Character for character, give back every line below.
== Supplied records ==
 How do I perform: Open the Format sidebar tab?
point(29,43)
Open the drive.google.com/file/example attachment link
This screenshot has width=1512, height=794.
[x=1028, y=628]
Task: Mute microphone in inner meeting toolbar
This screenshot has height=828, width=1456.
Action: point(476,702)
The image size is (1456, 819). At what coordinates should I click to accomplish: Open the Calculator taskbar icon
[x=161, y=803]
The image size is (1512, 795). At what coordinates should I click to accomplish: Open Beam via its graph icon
===
**Written solution**
 How do I perform: Open the Format sidebar tab?
point(29,43)
Open the drive.google.com/file/example attachment link
This screenshot has width=1512, height=794.
[x=1028, y=628]
Task: Mute microphone in inner meeting toolbar
This screenshot has height=828, width=1456.
Action: point(476,702)
The image size is (1456, 819). At what coordinates should I click to accomplish: Open the Calculator taskbar icon
[x=161, y=803]
The image size is (1512, 795). At what coordinates should I click to accomplish: Open Beam via its graph icon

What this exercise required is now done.